# Your goal
Verbatim transcription of the listing is needed.

== Segment start ==

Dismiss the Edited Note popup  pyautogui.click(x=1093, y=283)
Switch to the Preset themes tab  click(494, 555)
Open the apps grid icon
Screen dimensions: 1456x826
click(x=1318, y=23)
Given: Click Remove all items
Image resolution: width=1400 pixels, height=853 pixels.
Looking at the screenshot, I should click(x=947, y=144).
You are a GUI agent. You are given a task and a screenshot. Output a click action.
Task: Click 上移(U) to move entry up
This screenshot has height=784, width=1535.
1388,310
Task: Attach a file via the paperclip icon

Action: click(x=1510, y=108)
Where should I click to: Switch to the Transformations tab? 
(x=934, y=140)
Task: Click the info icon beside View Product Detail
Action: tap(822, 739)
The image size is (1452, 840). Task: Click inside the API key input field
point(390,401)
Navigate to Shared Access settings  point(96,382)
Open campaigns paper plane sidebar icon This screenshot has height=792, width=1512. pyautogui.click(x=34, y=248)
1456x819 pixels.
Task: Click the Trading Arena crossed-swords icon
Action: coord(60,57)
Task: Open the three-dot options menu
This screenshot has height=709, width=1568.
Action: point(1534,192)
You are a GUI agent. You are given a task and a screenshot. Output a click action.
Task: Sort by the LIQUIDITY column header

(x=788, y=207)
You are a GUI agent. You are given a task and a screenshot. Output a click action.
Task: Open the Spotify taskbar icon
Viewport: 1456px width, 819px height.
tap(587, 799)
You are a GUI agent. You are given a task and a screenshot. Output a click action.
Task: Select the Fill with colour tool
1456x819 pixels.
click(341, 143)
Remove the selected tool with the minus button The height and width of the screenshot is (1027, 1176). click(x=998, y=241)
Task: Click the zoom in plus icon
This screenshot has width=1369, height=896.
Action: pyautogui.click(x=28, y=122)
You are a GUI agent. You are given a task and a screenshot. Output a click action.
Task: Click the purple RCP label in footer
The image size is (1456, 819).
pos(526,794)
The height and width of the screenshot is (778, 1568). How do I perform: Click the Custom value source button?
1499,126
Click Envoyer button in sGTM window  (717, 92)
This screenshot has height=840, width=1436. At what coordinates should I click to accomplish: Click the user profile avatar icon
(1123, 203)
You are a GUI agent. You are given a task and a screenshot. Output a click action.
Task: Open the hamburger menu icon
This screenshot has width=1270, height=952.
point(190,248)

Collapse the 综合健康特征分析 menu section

== Segment end ==

# Task solution
Dismiss the Edited Note popup  pyautogui.click(x=1093, y=283)
Switch to the Preset themes tab  click(494, 555)
Open the apps grid icon
Screen dimensions: 1456x826
click(x=1318, y=23)
Given: Click Remove all items
Image resolution: width=1400 pixels, height=853 pixels.
Looking at the screenshot, I should click(x=947, y=144).
You are a GUI agent. You are given a task and a screenshot. Output a click action.
Task: Click 上移(U) to move entry up
This screenshot has height=784, width=1535.
1388,310
Task: Attach a file via the paperclip icon

Action: click(x=1510, y=108)
Where should I click to: Switch to the Transformations tab? 
(x=934, y=140)
Task: Click the info icon beside View Product Detail
Action: tap(822, 739)
The image size is (1452, 840). Task: Click inside the API key input field
point(390,401)
Navigate to Shared Access settings  point(96,382)
Open campaigns paper plane sidebar icon This screenshot has height=792, width=1512. pyautogui.click(x=34, y=248)
1456x819 pixels.
Task: Click the Trading Arena crossed-swords icon
Action: coord(60,57)
Task: Open the three-dot options menu
This screenshot has height=709, width=1568.
Action: point(1534,192)
You are a GUI agent. You are given a task and a screenshot. Output a click action.
Task: Sort by the LIQUIDITY column header

(x=788, y=207)
You are a GUI agent. You are given a task and a screenshot. Output a click action.
Task: Open the Spotify taskbar icon
Viewport: 1456px width, 819px height.
tap(587, 799)
You are a GUI agent. You are given a task and a screenshot. Output a click action.
Task: Select the Fill with colour tool
1456x819 pixels.
click(341, 143)
Remove the selected tool with the minus button The height and width of the screenshot is (1027, 1176). click(x=998, y=241)
Task: Click the zoom in plus icon
This screenshot has width=1369, height=896.
Action: pyautogui.click(x=28, y=122)
You are a GUI agent. You are given a task and a screenshot. Output a click action.
Task: Click the purple RCP label in footer
The image size is (1456, 819).
pos(526,794)
The height and width of the screenshot is (778, 1568). How do I perform: Click the Custom value source button?
1499,126
Click Envoyer button in sGTM window  (717, 92)
This screenshot has height=840, width=1436. At what coordinates should I click to accomplish: Click the user profile avatar icon
(1123, 203)
You are a GUI agent. You are given a task and a screenshot. Output a click action.
Task: Open the hamburger menu icon
This screenshot has width=1270, height=952.
point(190,248)

Collapse the 综合健康特征分析 menu section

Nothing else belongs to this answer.